Ship & Boat International: eNews September/October 2018

LibasWEB

 

A cocktail of LNG and battery power is intended to provide the crucial brew for an innovative, next-gen, diesel engine-free purse seiner. To be built at Turkey’s Cemre Shipyard, with a scheduled delivery date of Q2 2020, the design for the forthcoming Libas was supplied by Norwegian naval architect Salt Ship Design, which has been enjoying much success in the aquaculture sector of late.

 

Libas will be delivered to Liegruppen, a Norway-based, family-run fisheries service provider and fleet operator. The ship will measure 86.1m x 17.8m and feature a deadweight of 4,190tonnes and accommodation for up to 16 persons. MAN Diesel & Turbo will supply the vessel’s single dual-fuel engine and LNG tank (as well as associated tank equipment), while Corvus Energy will equip her with a battery arrangement rated 500kWh in total. Wärtsilä, meanwhile, will provide the ship’s dual-fuel auxiliary engine.

 

The batteries will provide a means of peak-shaving in transit. Egil Sandvik, Salt Ship Design chairman, tells Ship & Boat International: “All peaks in the ship system will be taken by the batteries. A dual-fuel engine can be slower in reaction, and this particular problem for a fishing vessel is taken care of by the batteries.” He adds: “The batteries can be used when the vessel is in harbour mode, but Libas will also feature an LNG boiler that can also be used in harbour to avoid emissions. The batteries can be charged using excess power from the engine when shooting the trawl, or from an onshore connection.”

 

MAN Diesel & Turbo’s supply package to Libas will comprise: a MAN 6L51/60DF main engine, rated 6,000kW; a Renk gearbox; a MAN Alpha propeller system; and MAN’s in-house-developed Cryo fuel-gas supply system.

 

This latter system includes a 350m³ vacuum-insulated, cylindrical C-type tank, and features: a tank connection space (TCS)/coldbox, which contains the process equipment necessary for tank operation; an emergency shut-down system; and a bunker station, for the supply of LNG to the tank. MAN comments: “The system is designed for temperatures down to -163⁰C. The tank stores LNG at the lowest possible temperature and pressure until it is evaporated and supplied to the dual-fuel main engine, as consumption demands.”

 

The vessel is expected to maintain a speed of 16.5knots in loaded mode.

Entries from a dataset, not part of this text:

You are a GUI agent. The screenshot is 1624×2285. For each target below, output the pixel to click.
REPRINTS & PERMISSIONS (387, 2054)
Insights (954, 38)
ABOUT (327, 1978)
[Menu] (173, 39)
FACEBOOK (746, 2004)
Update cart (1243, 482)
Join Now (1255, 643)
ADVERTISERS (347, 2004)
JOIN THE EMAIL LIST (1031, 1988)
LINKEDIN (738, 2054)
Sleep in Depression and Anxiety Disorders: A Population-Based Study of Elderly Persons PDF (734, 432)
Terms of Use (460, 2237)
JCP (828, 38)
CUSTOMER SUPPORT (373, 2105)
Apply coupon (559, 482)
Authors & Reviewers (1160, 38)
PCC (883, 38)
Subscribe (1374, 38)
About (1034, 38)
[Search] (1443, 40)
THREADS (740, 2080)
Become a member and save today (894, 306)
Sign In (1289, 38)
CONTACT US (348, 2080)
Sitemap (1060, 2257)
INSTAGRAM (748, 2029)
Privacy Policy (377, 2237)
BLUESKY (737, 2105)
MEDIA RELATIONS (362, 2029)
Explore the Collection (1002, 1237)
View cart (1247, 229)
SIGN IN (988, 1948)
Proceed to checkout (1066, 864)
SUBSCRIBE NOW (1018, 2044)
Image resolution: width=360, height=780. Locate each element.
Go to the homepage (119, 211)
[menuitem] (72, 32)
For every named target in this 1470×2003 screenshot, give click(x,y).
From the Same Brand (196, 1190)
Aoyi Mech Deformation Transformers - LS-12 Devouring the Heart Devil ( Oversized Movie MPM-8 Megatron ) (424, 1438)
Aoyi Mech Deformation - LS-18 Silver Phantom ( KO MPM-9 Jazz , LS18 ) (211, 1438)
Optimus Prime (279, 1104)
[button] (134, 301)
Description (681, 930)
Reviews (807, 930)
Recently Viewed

Another feature, Sandvik adds, is the inclusion of “turbines in the roll reduction tank”. “The energy from these turbines can also be used for the ship’s onboard needs, or to charge the batteries,” he says.

 

Libas will be able to store up to 2,800m³ of refrigerated seawater (RSW) in dedicated storage tanks and will be equipped with two RSW pumps, each rated 1,000m³ per hour. The vessel will also be fitted with two 4.2m³-capacity vacuum pump systems. Additionally, Rapp Marine will install three trawl winches, three net drums, purse sein winches and an electrical fish pump aboard the vessel. The vessel’s crane package will be handled by Karmøy Winch, while MMC will fit her with a water separator unit.